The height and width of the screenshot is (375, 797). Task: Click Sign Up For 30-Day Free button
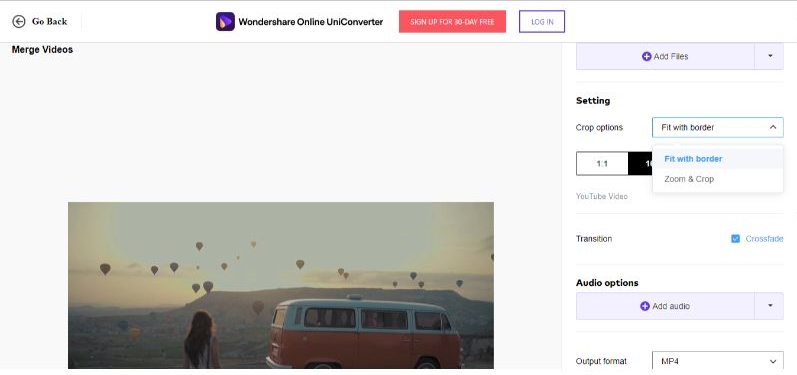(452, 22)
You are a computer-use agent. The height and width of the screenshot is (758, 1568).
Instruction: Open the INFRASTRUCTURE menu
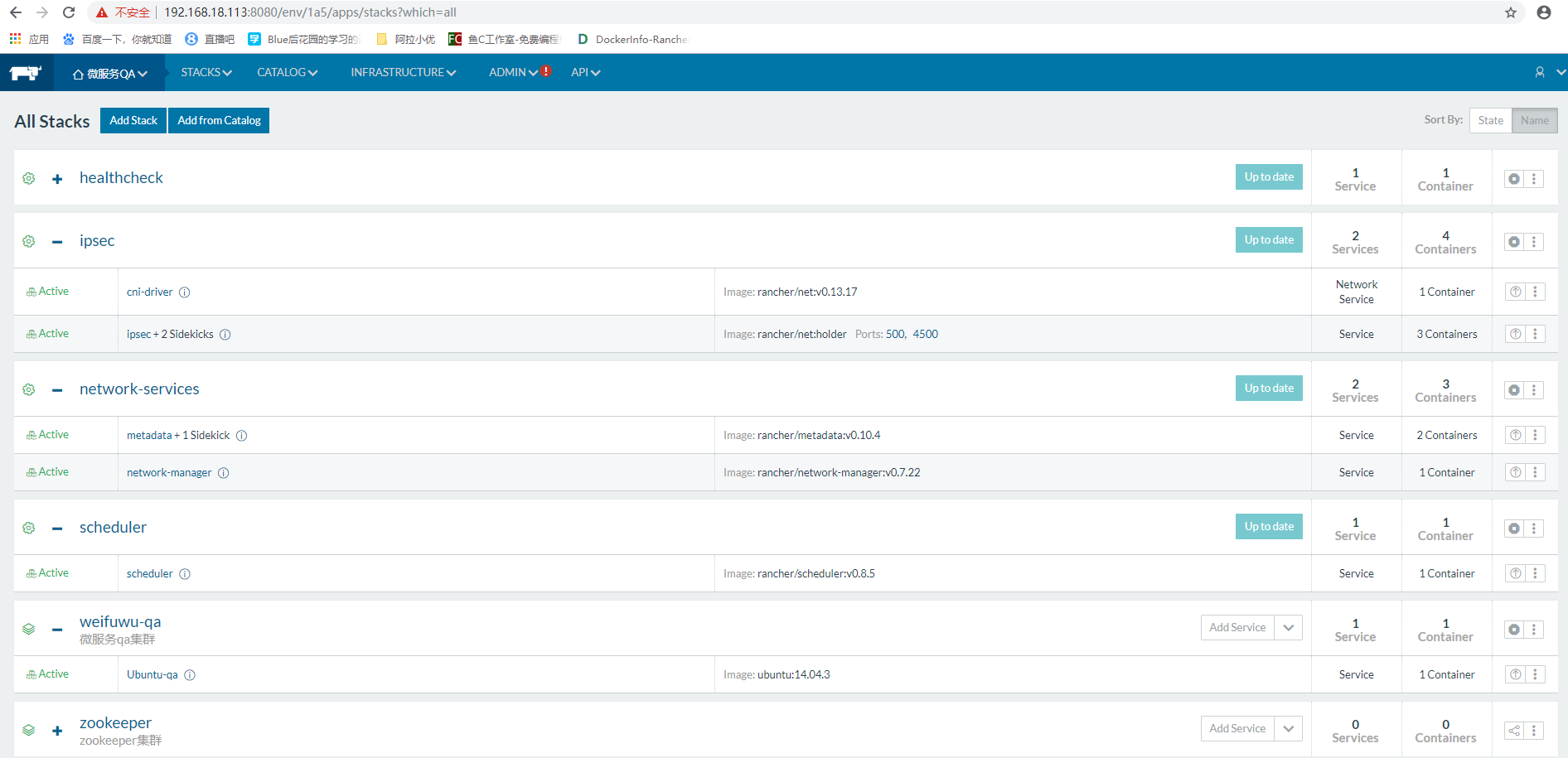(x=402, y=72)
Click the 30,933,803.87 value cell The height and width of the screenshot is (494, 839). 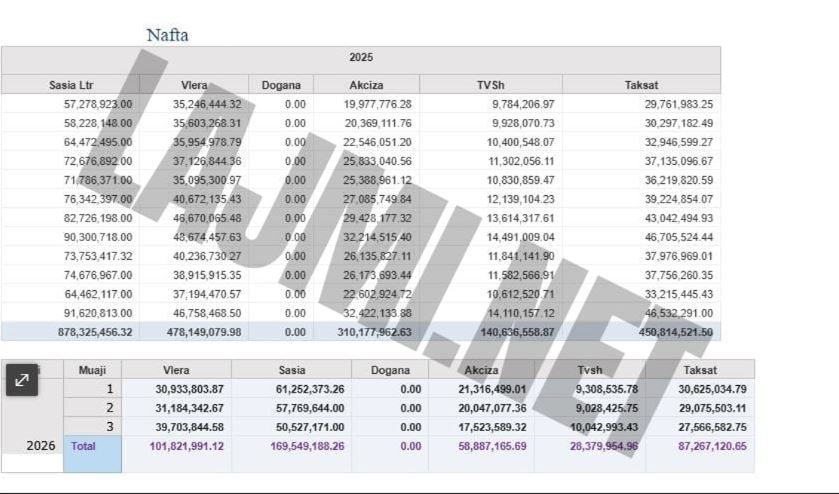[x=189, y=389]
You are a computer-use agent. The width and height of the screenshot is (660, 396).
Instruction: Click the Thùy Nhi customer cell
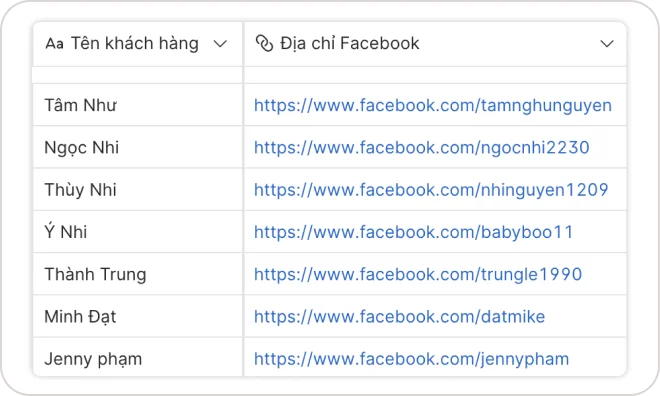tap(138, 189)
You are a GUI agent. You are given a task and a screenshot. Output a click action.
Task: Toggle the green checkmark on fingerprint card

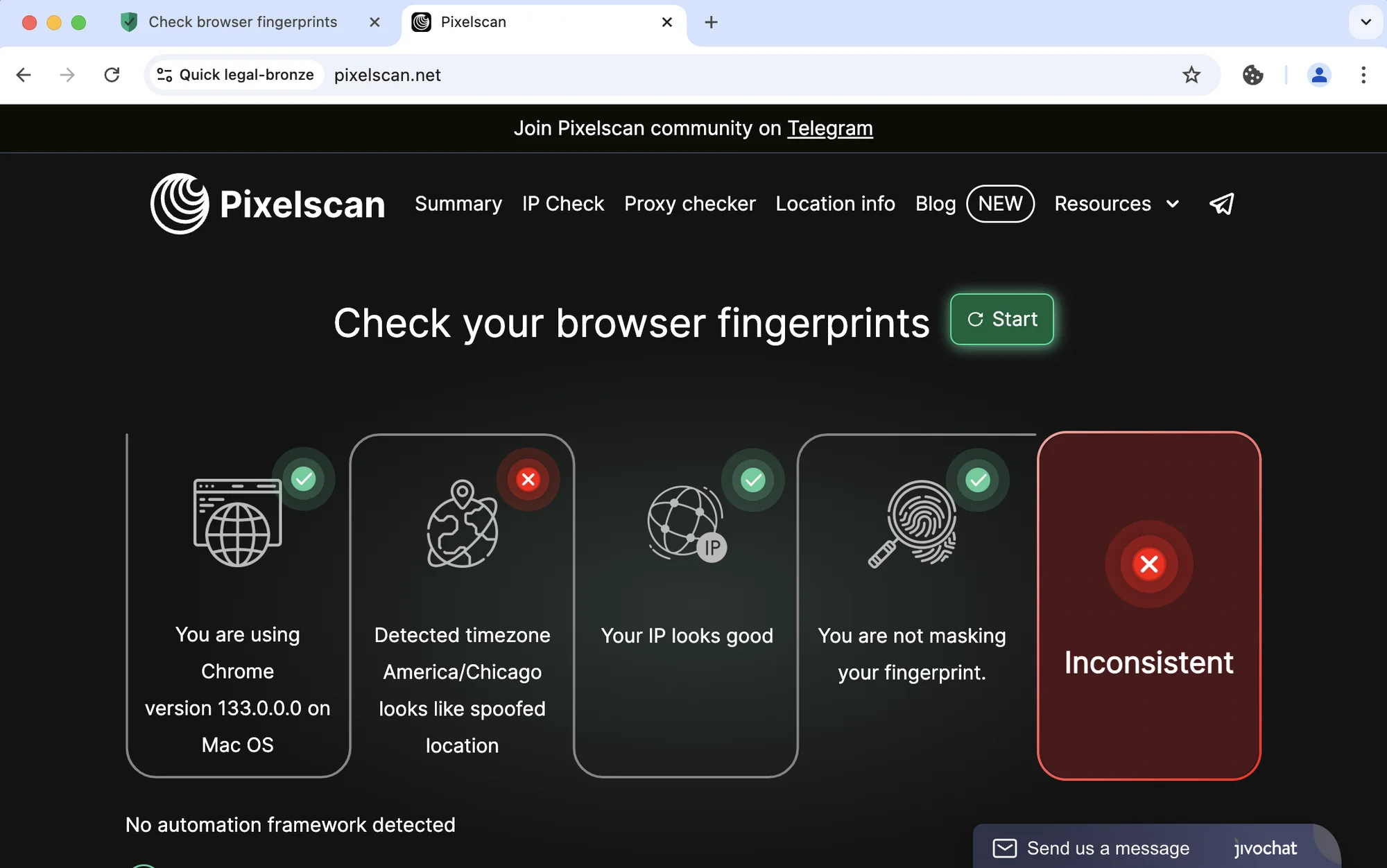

------------------------------------

■ **Written exercise**
Pick out every line above that contains the word "computer" and copy each one in full.

■ **Problem solution**
You are a computer-use agent. The height and width of the screenshot is (758, 1568).
You are a computer-use agent. The width and height of the screenshot is (660, 396).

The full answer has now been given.